◆ The task: Copy out each of the records below word for word, leaving out the pictures.

##### Data provided

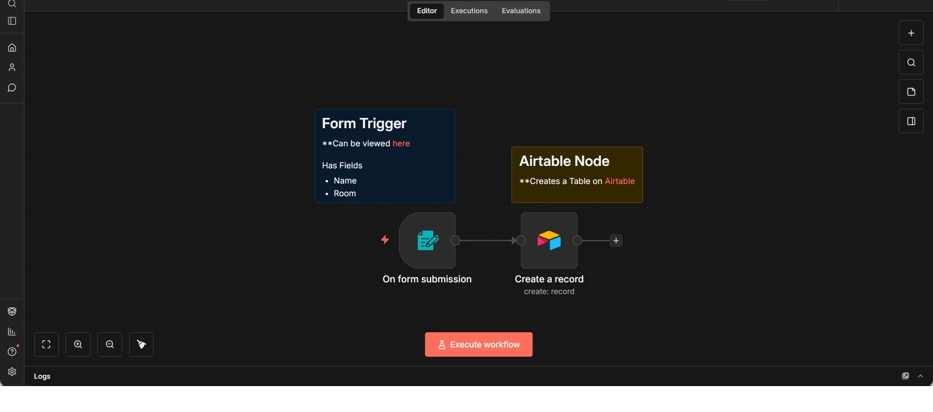Viewport: 933px width, 412px height.
Task: Click the search nodes icon on right
Action: [911, 63]
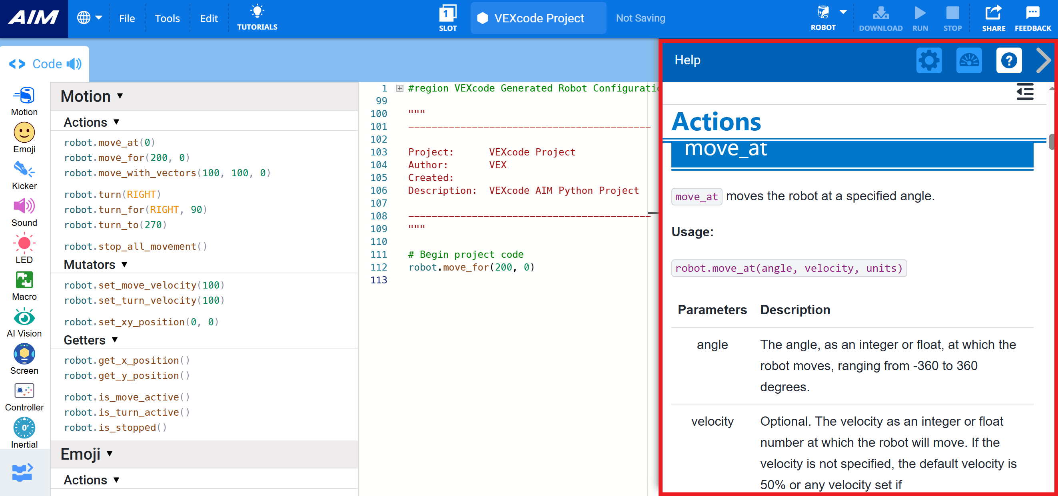Mute audio with the speaker toggle
Screen dimensions: 1058x496
(74, 64)
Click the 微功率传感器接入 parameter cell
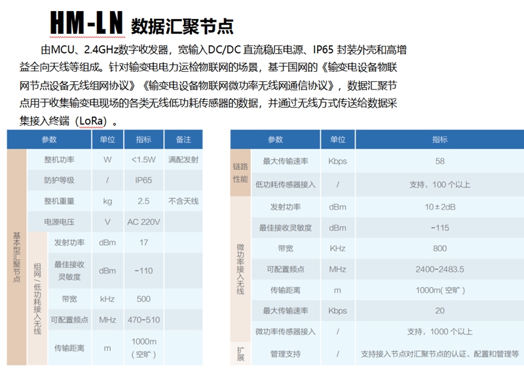524x370 pixels. tap(285, 331)
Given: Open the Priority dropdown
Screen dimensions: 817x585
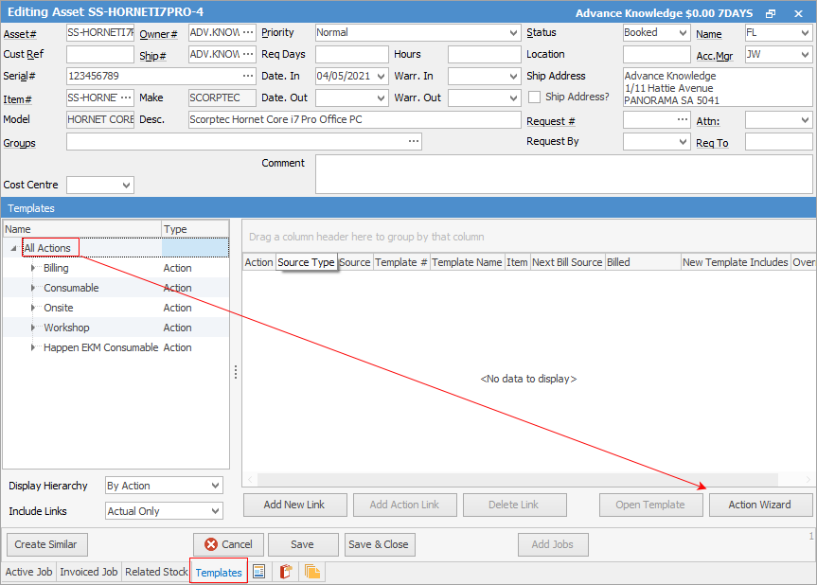Looking at the screenshot, I should (x=513, y=32).
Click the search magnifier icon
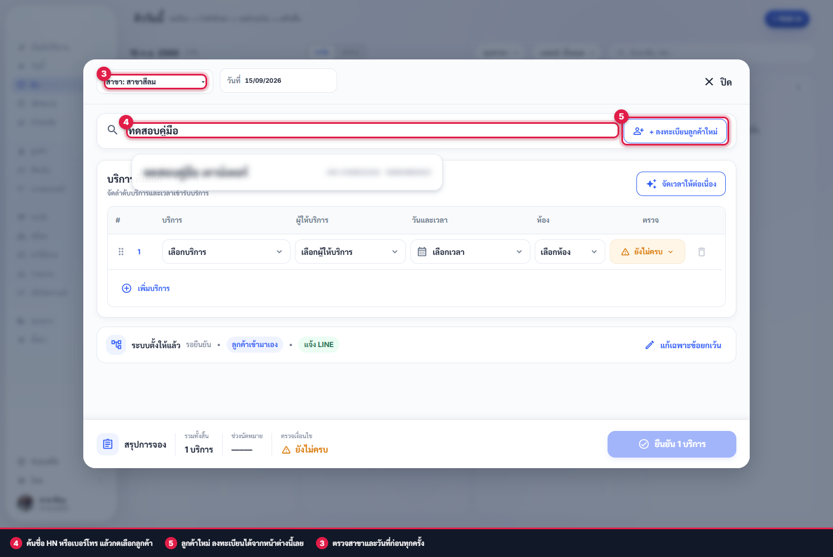Image resolution: width=833 pixels, height=557 pixels. point(112,130)
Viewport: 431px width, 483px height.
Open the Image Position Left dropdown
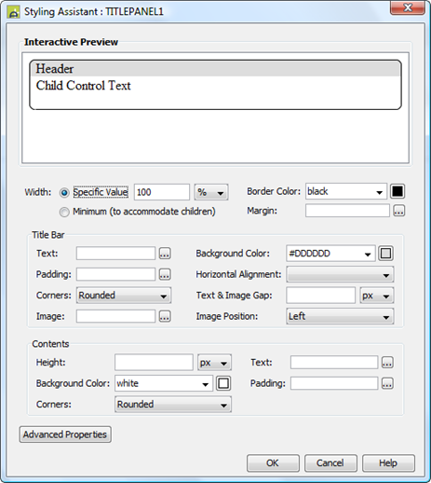click(x=340, y=316)
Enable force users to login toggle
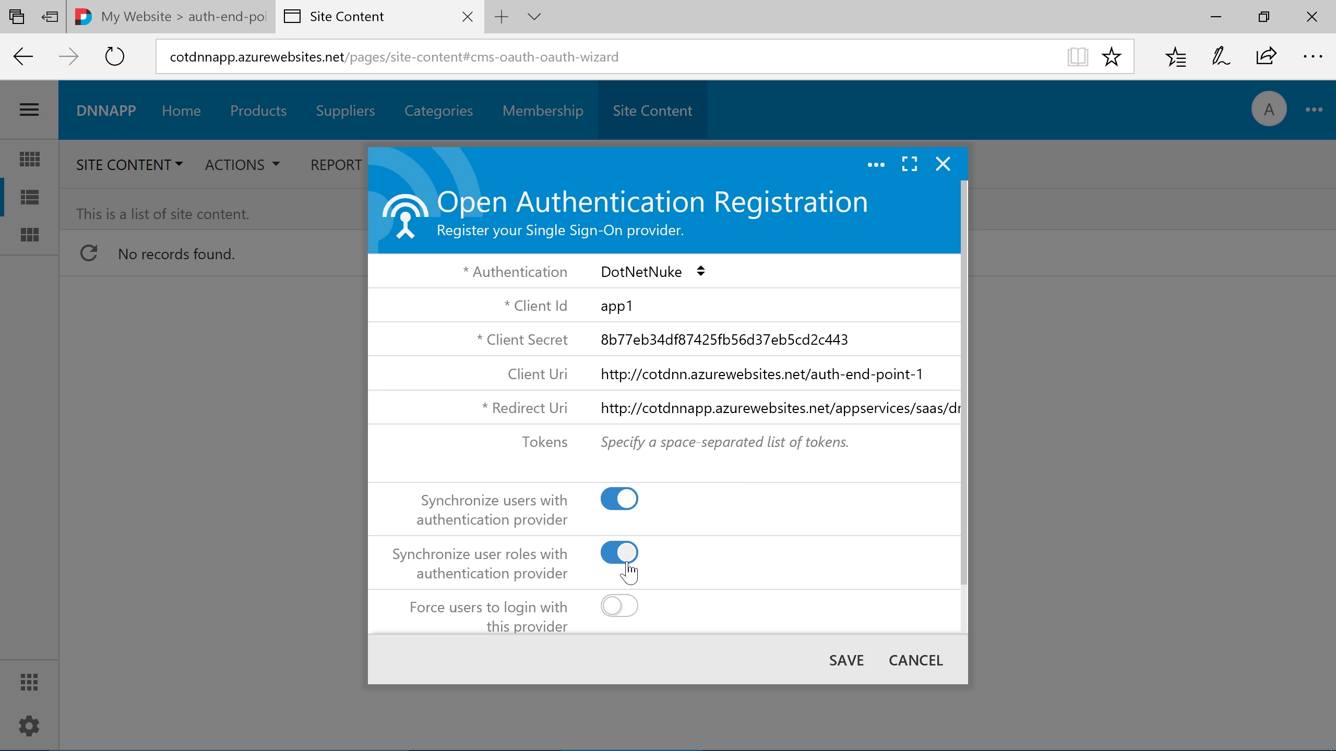This screenshot has width=1336, height=751. click(619, 606)
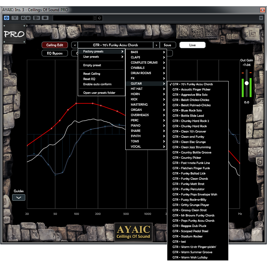Toggle the plugin power bypass icon
Image resolution: width=267 pixels, height=267 pixels.
point(7,18)
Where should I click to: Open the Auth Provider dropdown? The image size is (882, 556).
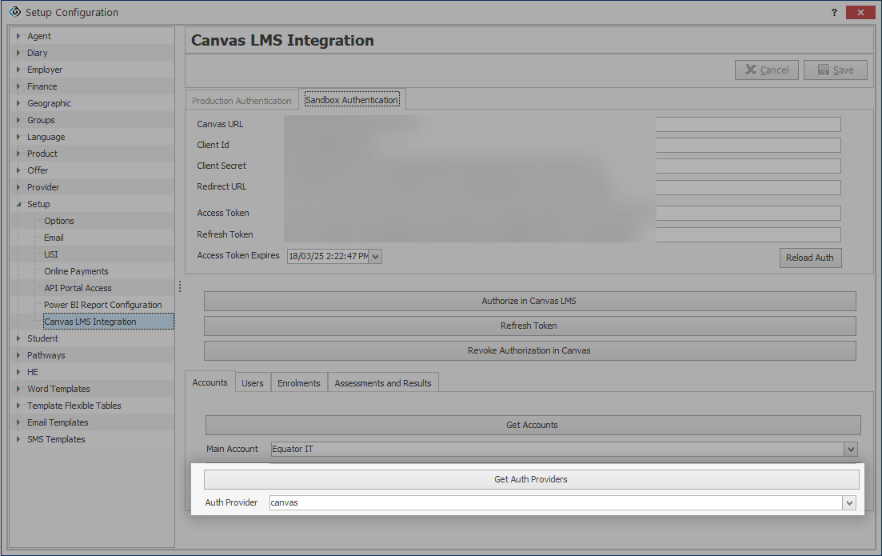[849, 502]
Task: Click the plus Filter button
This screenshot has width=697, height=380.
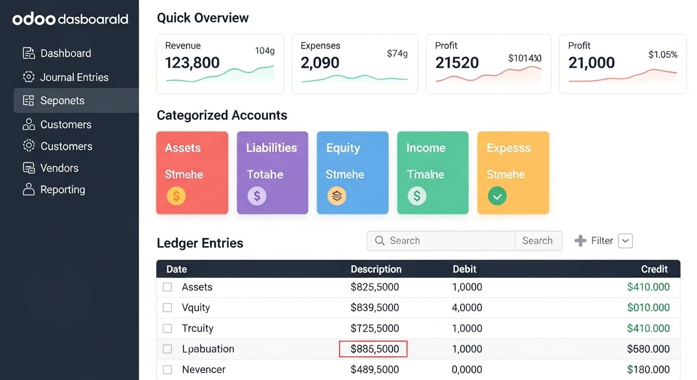Action: click(594, 241)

##########

◆ Task response:
Viewport: 933px width, 412px height.
Task: Click the search nodes icon on right
Action: [911, 63]
Mute audio with the speaker toggle
Screen dimensions: 1058x496
(74, 64)
Click the 微功率传感器接入 parameter cell
524x370 pixels. tap(285, 331)
Given: Open the Priority dropdown
Screen dimensions: 817x585
Looking at the screenshot, I should (x=513, y=32).
Click the search magnifier icon
Image resolution: width=833 pixels, height=557 pixels. point(112,130)
Viewport: 431px width, 483px height.
Open the Image Position Left dropdown
click(x=340, y=316)
Enable force users to login toggle
This screenshot has width=1336, height=751. click(619, 606)
Toggle the plugin power bypass icon
Image resolution: width=267 pixels, height=267 pixels.
point(7,18)
Where should I click to: Open the Auth Provider dropdown? The image size is (882, 556).
[849, 502]
Task: Click the plus Filter button
This screenshot has width=697, height=380.
Action: click(594, 241)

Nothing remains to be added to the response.